When World War II broke out, Linton became involved in war-planning and his thoughts on the war and the role of the United States (and American Anthropology) could be seen in several works of the post-war period, most notably The Science of Man in the World Crisis (1945) and Most of the World. It was during the war that Linton also undertook a long trip to South America, where he experienced a coronary occlusion that left him in precarious health.

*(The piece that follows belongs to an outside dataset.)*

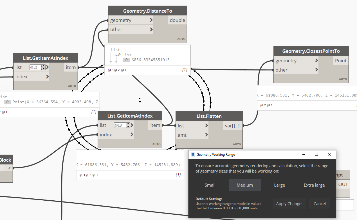
Task: Pick the Extra large working range option
Action: [x=314, y=185]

After the war Linton moved to Yale University, a center for anthropologists such as G. P. Murdock who had collaborated with the US government. He taught there from 1946 to 1953, where he continued to publish on culture and personality. It was during this period that he also began writing The Tree of Culture, an ambitious global overview of human culture. Linton was elected a Fellow of the American Academy of Arts and Sciences in 1950. He died of complications relating to his trip in South America on Christmas Eve, 1953. His wife, Adelin Hohlfield Linton, completed The Tree of Culture which went on to become a popular textbook.

==Work==
The Study of Man established Linton as one of anthropology's premier theorists, particularly amongst sociologists who worked outside of the Boasian mainstream. In this work he developed the concepts of status and role for describing the patterns of behavior in society. According to Linton, ascribed status is assigned to an individual without reference to their innate differences or abilities. Whereas achieved status is determined by an individual's performance or effort. Linton noted that while the definitions of the two concepts are clear and distinct, it is not always easy to identify whether an individual's status is ascribed or achieved. His perspective offers a deviation from the view that ascribed statuses are always fixed. For Linton a role is the set of behaviors associated with a status, and performing the role by doing the associated behaviors is the way in which a status is inhabited.

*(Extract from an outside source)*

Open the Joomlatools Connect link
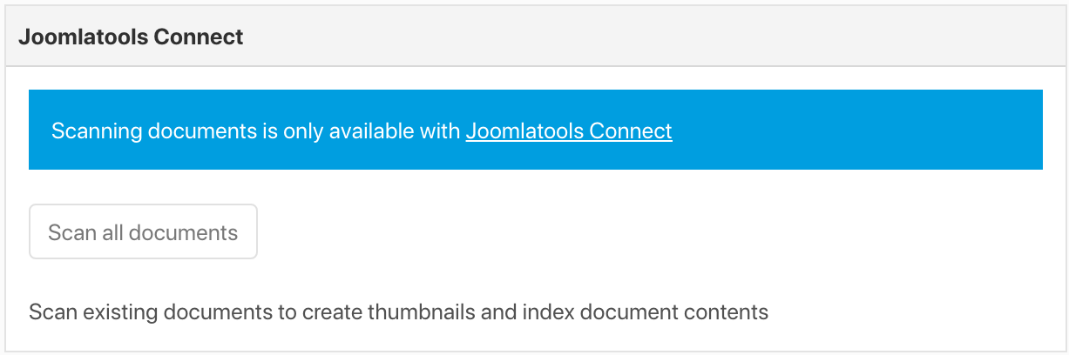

Throughout this early period Linton became interested in the problem of acculturation, working with Robert Redfield and Melville Herskovits on a prestigious Social Science Research Council subcommittee of the Committee on Personality and Culture. The result was a seminal jointly-authored piece entitled Memorandum for the Study of Acculturation (1936). Linton also obtained money from the Works Progress Administration for students to produce work which studied acculturation. The volume Acculturation in Seven American Indian Tribes is an example of the work in this period, and Linton's contributions to the volume remain his most influential writings on acculturation. Linton's interest in culture and personality also expressed itself in the form of a seminar he organized with Abram Kardiner at the New York Psychoanalytic Institute.